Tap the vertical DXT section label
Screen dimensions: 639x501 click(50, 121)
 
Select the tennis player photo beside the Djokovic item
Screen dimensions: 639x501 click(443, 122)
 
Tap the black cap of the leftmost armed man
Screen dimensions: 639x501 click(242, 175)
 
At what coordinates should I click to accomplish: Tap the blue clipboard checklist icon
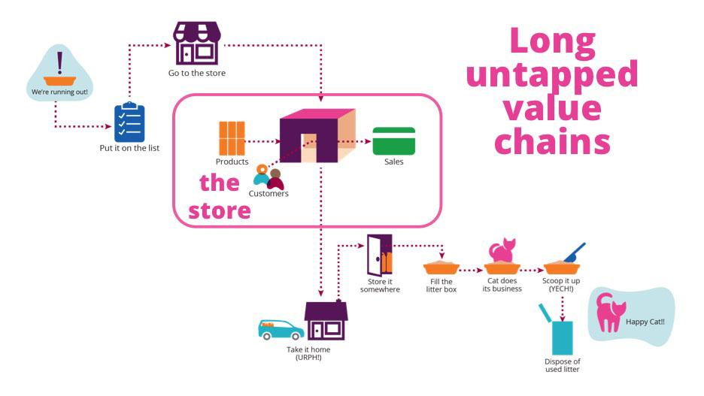[129, 122]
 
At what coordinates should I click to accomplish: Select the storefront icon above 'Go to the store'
[196, 44]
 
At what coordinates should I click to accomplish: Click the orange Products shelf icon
[232, 137]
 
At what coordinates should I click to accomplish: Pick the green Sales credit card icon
[393, 141]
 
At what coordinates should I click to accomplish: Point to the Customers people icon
[268, 177]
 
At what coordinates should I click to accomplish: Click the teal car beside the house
[281, 328]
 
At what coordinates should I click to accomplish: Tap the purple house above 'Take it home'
[326, 321]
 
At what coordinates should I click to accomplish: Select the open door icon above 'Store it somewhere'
[379, 255]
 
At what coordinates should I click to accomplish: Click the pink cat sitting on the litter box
[502, 249]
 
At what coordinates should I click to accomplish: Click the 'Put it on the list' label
[129, 148]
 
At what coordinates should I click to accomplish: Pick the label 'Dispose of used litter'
[562, 365]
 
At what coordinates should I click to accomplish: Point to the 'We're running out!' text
[59, 92]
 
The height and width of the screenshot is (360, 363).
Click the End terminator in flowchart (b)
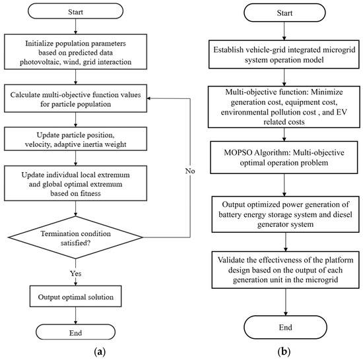click(x=285, y=327)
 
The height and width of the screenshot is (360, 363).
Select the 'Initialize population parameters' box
click(x=75, y=52)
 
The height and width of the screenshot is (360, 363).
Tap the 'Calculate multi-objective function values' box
click(x=75, y=98)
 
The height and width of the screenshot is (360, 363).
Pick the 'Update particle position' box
click(x=75, y=139)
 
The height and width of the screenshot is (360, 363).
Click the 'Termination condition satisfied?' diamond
click(x=75, y=237)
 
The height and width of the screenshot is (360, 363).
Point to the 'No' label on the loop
click(x=190, y=171)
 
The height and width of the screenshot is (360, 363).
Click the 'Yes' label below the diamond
click(x=75, y=274)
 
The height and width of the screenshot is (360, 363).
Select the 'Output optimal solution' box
click(x=75, y=297)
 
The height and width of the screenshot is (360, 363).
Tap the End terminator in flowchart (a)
click(x=75, y=332)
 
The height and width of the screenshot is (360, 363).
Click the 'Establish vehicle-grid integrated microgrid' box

————

Print every one of the records above again, unchanged, and leave the pictures out.

RESULT.
Tap the vertical DXT section label
Screen dimensions: 639x501 click(50, 121)
 
Select the tennis player photo beside the Djokovic item
Screen dimensions: 639x501 click(443, 122)
 
Tap the black cap of the leftmost armed man
Screen dimensions: 639x501 click(242, 175)
 
At what coordinates should I click to accomplish: Tap the blue clipboard checklist icon
[129, 122]
 
At what coordinates should I click to accomplish: Select the storefront icon above 'Go to the store'
[196, 44]
 
At what coordinates should I click to accomplish: Click the orange Products shelf icon
[232, 137]
 
At what coordinates should I click to accomplish: Pick the green Sales credit card icon
[393, 141]
 
At what coordinates should I click to accomplish: Point to the Customers people icon
[268, 177]
 
At what coordinates should I click to accomplish: Click the teal car beside the house
[281, 328]
 
At what coordinates should I click to accomplish: Tap the purple house above 'Take it home'
[326, 321]
 
At what coordinates should I click to accomplish: Select the open door icon above 'Store it somewhere'
[379, 255]
 
At what coordinates should I click to accomplish: Click the pink cat sitting on the litter box
[502, 249]
 
At what coordinates should I click to accomplish: Click the 'Put it on the list' label
[129, 148]
 
At what coordinates should I click to accomplish: Pick the label 'Dispose of used litter'
[562, 365]
 
At what coordinates should I click to accomplish: Point to the 'We're running out!' text
[59, 92]
 
The height and width of the screenshot is (360, 363).
Click the End terminator in flowchart (b)
click(x=285, y=327)
 
The height and width of the screenshot is (360, 363).
Select the 'Initialize population parameters' box
click(x=75, y=52)
 
The height and width of the screenshot is (360, 363).
Tap the 'Calculate multi-objective function values' box
click(x=75, y=98)
 
The height and width of the screenshot is (360, 363).
Pick the 'Update particle position' box
click(x=75, y=139)
 
The height and width of the screenshot is (360, 363).
Click the 'Termination condition satisfied?' diamond
click(x=75, y=237)
 
The height and width of the screenshot is (360, 363).
Point to the 'No' label on the loop
click(x=190, y=171)
 
The height and width of the screenshot is (360, 363).
Click the 'Yes' label below the diamond
click(x=75, y=274)
 
The height and width of the screenshot is (360, 363).
Select the 'Output optimal solution' box
click(x=75, y=297)
 
The height and width of the screenshot is (360, 363).
Tap the End terminator in flowchart (a)
click(x=75, y=332)
 
The height and width of the screenshot is (360, 363).
Click the 'Establish vehicle-grid integrated microgrid' box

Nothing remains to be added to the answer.